François Carrière a finalement été en mesure de donner ses consignes pour lentement retirer la tête de moulin, pièce industrielle lourde de 50 livres, qu’il fallait dévisser avec précaution pour éviter le risque de déboîter l’épaule du malheureux. Il faut le souligner : la perte de conscience de l’homme décrit comme costaud a contribué à faciliter la délicate opération, le muscle étant ainsi plus souple, malléable.
« C’était surnaturel, se remémore M. Carrière. Je ne pensais qu’à sauver son bras, je me disais qu’il avait peut-être, comme moi, des enfants qui voudraient le revoir en seul morceau. À force de manipulations, on a réussi à dégager sa main, le gant était encore en place. Sa main nécrosée a toutefois dû être amputée. » François Carrière ne sait pas ce qu’il est advenu du travailleur, mais il ressent une grande satisfaction d’avoir pu aider à sauver l’avant-bras de cet homme.

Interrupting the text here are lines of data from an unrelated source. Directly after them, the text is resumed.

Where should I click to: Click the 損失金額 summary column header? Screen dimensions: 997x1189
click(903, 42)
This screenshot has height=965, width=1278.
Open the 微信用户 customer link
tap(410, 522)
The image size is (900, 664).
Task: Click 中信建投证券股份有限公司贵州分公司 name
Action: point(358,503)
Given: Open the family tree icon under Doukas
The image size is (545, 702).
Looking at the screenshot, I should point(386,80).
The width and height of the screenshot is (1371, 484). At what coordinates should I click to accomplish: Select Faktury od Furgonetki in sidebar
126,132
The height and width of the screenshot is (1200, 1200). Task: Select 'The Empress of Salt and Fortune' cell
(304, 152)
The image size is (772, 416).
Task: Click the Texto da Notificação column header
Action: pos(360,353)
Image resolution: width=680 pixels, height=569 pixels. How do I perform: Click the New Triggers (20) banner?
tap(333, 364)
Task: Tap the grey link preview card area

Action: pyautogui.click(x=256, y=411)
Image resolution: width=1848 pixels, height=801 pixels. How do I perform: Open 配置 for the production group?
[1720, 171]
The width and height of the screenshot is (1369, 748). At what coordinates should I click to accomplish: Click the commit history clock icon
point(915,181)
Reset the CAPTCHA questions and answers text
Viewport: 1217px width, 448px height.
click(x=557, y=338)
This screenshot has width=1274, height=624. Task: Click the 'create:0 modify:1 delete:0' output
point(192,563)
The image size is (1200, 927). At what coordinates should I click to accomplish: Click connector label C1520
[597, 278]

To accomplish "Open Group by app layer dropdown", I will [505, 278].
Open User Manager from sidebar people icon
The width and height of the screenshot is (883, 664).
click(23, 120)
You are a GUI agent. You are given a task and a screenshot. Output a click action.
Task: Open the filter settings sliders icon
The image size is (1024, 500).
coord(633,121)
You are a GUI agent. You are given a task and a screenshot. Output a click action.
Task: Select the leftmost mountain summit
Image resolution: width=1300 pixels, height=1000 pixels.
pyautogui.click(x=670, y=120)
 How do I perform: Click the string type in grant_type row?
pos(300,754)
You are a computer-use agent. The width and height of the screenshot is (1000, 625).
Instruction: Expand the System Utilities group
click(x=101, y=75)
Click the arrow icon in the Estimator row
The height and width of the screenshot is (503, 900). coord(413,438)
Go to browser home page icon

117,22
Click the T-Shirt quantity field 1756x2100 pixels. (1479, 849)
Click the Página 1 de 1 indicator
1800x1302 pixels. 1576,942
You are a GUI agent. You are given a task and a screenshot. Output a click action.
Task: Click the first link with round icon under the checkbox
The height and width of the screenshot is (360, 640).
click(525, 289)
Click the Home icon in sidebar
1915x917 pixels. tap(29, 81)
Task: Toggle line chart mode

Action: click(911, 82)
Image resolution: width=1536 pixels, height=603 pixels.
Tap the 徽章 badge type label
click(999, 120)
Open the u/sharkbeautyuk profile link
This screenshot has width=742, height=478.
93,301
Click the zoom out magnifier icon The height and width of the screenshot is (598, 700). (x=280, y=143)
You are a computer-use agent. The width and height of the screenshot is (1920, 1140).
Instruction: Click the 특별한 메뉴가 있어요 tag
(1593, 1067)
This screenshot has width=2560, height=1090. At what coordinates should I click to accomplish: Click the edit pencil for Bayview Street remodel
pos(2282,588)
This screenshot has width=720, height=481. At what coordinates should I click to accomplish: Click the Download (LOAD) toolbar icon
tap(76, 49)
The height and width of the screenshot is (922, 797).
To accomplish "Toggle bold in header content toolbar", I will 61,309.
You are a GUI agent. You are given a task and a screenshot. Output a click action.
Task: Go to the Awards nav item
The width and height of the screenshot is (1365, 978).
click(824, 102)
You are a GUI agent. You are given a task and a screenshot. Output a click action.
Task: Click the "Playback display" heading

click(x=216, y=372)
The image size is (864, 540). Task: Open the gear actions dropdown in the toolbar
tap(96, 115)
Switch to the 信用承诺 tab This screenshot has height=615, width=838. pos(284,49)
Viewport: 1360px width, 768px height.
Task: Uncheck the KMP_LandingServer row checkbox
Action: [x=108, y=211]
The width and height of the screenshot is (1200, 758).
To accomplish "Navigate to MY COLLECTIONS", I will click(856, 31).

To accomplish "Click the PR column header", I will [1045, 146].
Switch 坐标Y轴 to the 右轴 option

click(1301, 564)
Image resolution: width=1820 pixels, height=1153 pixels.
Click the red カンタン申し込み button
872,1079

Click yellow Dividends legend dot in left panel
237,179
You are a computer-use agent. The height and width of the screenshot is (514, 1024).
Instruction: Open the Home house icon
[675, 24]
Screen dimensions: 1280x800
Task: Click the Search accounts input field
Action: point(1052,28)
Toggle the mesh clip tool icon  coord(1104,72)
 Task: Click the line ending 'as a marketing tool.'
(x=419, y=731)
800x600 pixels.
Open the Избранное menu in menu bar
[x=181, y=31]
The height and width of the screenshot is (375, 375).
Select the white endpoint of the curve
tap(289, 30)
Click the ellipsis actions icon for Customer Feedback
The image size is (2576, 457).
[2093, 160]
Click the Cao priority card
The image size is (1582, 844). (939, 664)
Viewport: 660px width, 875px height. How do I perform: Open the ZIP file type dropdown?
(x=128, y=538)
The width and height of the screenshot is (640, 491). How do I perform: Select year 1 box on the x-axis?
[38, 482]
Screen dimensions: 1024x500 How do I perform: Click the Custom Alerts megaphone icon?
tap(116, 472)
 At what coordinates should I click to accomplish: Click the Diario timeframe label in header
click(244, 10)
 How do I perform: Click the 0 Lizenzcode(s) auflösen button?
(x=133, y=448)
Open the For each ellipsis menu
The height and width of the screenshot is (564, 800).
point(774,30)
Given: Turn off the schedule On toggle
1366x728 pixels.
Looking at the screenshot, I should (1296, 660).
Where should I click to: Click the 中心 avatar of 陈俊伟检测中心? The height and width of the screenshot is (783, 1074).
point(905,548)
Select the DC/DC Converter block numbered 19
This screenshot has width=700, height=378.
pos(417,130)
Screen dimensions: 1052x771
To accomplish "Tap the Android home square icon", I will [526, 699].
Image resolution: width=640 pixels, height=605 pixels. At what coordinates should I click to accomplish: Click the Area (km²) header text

1 000 accidents évitables chaque année
Selon la Commission de normes, de l’équité, de la santé et de la sécurité du travail (CNESST), on déplore au Québec en moyenne 1 000 accidents du travail par année reliés au dégagement intempestif d’une source d’énergie lors de travaux d’installation, d’entretien, de réparation ou de déblocage. Il est permis de croire qu’un accident comme celui dont témoigne François Carrière aurait pu être évité. Pour endiguer ce fléau, la CNESST a rendu obligatoire la formation sur le cadenassage, technique permettant d’isoler ou contrôler les sources d’énergie, en janvier dernier.
Tous les jours, les travailleurs manuels font face à des situations risquées, le cadenassage permet d’assurer la maitrise des sources d’énergie présentant un risque potentiel. (Photo : Karine Limoges)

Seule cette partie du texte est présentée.